Corporate Finance, Governance, and AI’s Strategic Role
AI is not just about automation—it's increasingly being integrated into strategic decision-making in corporate finance. Companies are using AI to:
Analyze financial statements and market sentiment
Optimize capital structure
Forecast future cash flows and investment risks
However, this shift also raises questions about explainability, bias, and corporate accountability, especially when AI-driven models influence major governance decisions or shareholder communication.
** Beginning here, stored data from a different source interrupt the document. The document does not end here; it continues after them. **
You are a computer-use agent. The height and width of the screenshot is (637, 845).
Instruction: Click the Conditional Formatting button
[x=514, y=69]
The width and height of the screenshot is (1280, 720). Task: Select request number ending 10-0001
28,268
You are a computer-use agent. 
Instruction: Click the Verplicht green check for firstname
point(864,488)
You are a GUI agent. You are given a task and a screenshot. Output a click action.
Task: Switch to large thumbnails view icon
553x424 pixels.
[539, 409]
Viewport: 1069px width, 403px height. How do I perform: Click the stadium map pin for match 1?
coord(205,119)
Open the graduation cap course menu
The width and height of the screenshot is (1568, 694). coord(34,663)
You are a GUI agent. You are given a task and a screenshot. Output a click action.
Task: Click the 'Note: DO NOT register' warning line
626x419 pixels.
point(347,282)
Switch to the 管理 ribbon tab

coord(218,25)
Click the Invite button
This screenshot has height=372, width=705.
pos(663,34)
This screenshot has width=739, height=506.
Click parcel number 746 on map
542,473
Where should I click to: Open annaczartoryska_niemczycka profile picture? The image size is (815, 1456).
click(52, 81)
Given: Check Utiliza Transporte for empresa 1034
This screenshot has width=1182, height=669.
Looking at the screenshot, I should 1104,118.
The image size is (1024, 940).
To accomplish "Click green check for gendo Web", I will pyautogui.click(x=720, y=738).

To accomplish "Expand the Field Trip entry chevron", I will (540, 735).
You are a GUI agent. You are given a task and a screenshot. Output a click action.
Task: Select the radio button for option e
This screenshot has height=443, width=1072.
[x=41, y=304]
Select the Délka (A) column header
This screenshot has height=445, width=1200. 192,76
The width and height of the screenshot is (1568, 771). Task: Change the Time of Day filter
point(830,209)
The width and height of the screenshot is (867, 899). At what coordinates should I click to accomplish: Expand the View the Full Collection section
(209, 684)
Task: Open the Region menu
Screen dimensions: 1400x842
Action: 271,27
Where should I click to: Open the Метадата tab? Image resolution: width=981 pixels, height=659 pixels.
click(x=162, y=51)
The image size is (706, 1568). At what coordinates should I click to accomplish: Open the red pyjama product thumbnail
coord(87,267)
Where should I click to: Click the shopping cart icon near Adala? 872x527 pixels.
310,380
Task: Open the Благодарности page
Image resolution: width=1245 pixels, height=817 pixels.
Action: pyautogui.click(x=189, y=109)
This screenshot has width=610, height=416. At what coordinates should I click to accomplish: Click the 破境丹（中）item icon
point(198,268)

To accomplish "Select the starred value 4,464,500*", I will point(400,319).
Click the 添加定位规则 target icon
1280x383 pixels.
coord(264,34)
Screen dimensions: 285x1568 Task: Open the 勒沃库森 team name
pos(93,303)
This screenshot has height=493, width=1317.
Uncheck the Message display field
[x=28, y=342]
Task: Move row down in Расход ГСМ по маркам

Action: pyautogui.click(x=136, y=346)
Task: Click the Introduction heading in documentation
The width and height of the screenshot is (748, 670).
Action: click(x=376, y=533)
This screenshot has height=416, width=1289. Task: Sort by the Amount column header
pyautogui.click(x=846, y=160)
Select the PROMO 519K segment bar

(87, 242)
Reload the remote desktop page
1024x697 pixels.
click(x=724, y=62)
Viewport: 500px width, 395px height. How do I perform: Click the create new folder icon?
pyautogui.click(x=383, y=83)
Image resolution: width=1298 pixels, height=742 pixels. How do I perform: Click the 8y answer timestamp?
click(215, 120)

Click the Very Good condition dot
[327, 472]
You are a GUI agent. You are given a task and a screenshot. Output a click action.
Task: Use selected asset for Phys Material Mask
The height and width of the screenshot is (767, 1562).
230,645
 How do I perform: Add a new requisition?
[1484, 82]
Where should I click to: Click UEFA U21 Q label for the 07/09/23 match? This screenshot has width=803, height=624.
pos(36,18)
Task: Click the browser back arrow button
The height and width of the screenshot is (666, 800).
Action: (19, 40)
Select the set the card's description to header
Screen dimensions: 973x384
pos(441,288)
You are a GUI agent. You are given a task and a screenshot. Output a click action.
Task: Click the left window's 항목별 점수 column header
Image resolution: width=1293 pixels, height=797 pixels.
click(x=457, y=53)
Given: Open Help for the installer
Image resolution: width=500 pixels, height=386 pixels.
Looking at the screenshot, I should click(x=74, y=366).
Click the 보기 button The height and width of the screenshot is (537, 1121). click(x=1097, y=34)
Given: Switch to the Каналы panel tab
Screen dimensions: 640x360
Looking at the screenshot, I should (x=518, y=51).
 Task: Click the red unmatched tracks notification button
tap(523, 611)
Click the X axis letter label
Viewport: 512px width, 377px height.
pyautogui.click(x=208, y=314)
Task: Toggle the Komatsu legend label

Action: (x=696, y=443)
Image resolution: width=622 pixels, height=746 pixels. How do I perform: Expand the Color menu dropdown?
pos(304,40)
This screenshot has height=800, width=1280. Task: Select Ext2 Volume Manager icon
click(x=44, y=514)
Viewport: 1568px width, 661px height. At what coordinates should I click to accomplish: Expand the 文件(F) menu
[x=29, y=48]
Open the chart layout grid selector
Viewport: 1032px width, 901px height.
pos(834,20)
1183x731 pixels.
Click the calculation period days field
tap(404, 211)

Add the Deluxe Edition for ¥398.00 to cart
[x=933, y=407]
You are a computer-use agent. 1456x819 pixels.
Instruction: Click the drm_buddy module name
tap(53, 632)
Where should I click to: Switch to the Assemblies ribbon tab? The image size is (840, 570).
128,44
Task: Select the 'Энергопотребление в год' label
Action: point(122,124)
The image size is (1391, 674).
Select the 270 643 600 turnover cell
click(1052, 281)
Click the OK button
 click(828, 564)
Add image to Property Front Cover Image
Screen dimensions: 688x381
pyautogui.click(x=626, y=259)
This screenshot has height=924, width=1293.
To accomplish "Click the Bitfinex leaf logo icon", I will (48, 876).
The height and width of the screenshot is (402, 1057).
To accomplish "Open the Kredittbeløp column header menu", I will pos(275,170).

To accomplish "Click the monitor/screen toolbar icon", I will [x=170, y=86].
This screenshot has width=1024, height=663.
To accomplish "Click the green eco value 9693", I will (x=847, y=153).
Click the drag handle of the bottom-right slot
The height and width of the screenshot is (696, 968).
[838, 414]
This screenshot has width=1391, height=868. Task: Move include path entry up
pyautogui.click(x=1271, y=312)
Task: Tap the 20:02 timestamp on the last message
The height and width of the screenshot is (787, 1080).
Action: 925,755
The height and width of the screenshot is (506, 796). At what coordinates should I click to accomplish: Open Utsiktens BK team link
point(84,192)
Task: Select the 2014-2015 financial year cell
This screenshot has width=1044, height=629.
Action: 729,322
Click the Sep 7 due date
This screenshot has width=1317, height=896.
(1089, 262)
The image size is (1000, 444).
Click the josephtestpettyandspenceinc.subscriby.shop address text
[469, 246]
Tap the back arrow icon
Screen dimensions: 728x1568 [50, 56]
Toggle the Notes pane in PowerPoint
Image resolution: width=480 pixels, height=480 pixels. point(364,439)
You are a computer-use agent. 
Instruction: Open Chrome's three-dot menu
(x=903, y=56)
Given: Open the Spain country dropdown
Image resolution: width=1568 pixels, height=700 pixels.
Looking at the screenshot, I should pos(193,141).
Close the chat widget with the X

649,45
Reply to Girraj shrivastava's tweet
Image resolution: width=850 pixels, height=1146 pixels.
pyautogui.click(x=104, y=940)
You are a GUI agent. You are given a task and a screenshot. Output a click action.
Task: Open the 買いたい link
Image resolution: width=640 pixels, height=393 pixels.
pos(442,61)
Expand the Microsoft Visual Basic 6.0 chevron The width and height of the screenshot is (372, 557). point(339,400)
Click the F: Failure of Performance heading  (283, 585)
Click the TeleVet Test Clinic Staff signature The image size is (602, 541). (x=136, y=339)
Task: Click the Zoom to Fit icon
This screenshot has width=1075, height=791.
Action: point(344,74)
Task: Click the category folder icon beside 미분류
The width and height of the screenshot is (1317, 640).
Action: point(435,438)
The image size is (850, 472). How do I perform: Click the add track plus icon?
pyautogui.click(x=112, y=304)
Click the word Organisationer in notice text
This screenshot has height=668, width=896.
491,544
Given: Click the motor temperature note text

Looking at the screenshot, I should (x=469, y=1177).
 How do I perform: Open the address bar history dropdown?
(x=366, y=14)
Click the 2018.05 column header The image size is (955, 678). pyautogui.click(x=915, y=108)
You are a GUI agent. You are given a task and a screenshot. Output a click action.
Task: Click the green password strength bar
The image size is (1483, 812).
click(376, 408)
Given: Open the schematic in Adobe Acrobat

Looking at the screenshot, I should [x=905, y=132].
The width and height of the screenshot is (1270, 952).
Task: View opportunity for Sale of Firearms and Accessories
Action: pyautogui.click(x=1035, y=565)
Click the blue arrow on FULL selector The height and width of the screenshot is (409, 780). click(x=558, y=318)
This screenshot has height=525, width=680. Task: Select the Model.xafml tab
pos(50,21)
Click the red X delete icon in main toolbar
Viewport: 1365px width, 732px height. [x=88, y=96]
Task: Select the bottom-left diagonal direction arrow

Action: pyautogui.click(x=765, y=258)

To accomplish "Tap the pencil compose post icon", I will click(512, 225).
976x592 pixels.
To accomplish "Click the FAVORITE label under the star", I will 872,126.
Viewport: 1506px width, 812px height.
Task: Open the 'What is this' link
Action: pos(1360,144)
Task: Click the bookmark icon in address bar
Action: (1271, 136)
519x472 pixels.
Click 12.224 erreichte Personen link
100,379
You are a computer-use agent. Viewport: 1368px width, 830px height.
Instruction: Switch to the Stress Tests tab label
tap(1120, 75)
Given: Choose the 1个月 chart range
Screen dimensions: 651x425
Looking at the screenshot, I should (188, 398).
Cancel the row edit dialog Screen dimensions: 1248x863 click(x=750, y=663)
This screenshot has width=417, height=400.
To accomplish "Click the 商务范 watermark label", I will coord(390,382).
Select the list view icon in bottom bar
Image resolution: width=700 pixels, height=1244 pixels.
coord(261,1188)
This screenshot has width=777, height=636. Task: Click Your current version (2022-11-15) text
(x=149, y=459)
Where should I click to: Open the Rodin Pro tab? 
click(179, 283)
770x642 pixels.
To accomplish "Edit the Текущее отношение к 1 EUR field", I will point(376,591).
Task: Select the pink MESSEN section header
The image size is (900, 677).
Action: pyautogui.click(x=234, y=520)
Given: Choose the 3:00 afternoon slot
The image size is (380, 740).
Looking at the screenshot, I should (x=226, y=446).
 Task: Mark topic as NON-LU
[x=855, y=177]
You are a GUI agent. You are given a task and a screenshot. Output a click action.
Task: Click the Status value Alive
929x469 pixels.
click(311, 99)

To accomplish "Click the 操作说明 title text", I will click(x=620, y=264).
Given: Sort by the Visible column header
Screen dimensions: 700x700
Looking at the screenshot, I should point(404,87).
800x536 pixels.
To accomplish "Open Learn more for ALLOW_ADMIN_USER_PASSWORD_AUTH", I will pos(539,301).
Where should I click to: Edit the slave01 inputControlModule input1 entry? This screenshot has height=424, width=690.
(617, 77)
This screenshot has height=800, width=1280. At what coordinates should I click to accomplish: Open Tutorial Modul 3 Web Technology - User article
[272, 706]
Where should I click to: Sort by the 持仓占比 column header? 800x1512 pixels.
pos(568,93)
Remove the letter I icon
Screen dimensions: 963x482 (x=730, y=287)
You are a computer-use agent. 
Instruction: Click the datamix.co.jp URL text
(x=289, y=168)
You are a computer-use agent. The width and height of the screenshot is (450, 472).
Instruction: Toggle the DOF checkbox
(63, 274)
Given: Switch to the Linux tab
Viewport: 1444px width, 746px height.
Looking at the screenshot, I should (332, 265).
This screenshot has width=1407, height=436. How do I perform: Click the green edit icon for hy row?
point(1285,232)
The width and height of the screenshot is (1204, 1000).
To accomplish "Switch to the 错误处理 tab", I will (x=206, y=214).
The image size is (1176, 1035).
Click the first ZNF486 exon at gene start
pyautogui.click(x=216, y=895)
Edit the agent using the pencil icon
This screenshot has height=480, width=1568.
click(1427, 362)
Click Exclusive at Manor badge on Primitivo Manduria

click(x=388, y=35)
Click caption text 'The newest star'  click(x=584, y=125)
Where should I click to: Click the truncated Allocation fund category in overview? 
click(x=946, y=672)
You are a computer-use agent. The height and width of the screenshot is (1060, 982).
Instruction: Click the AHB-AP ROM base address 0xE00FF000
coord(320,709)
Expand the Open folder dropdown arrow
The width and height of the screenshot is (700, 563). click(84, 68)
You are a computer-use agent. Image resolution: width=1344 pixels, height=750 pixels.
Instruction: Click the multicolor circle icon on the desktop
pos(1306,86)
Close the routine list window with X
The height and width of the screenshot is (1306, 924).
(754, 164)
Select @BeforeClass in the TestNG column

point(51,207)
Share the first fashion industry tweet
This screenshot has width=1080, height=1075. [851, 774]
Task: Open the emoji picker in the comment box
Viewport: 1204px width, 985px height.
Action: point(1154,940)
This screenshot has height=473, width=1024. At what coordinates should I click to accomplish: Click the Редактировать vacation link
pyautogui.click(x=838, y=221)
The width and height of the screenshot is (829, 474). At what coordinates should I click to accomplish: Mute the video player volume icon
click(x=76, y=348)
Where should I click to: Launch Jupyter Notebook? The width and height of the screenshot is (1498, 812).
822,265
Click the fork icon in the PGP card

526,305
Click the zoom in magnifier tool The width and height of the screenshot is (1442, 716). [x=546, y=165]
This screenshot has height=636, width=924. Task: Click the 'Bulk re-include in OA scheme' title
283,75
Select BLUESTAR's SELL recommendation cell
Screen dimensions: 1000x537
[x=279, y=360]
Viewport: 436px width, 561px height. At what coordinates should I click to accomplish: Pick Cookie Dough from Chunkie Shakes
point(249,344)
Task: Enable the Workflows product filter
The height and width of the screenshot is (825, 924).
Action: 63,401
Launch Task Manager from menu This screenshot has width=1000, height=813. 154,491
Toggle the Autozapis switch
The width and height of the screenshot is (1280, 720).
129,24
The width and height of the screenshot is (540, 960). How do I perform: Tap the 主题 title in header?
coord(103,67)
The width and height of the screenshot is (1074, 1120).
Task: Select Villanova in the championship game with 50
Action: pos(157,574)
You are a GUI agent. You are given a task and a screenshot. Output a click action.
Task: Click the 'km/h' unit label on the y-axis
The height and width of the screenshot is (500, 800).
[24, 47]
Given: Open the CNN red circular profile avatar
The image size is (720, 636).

Key Risks and Challenges of AI in Finance
While AI brings transformative potential, it also introduces a range of risks:
Algorithmic bias from flawed training data
Privacy concerns over personal and financial data use
Cybersecurity threats via generative models and automation
Lack of explainability in model behavior (black-box AI)
Environmental impact due to the energy consumption of AI systems
Increased systemic risk from market concentration and model interdependence
These challenges highlight the need for robust stress-testing, diverse model design, and international cooperation on AI standards.
The Way Forward: Balancing Innovation and Stability
The financial sector is at a crossroads. On one hand, AI offers unprecedented opportunities for inclusion, efficiency, and resilience. On the other, it presents serious regulatory and ethical challenges.
As highlighted in The Future of Banking report (Foucault et al., 2025), the way forward lies in collaboration between policymakers, financial institutions, and technology providers to create an ecosystem where AI innovation can thrive without compromising fairness, transparency, and systemic safety.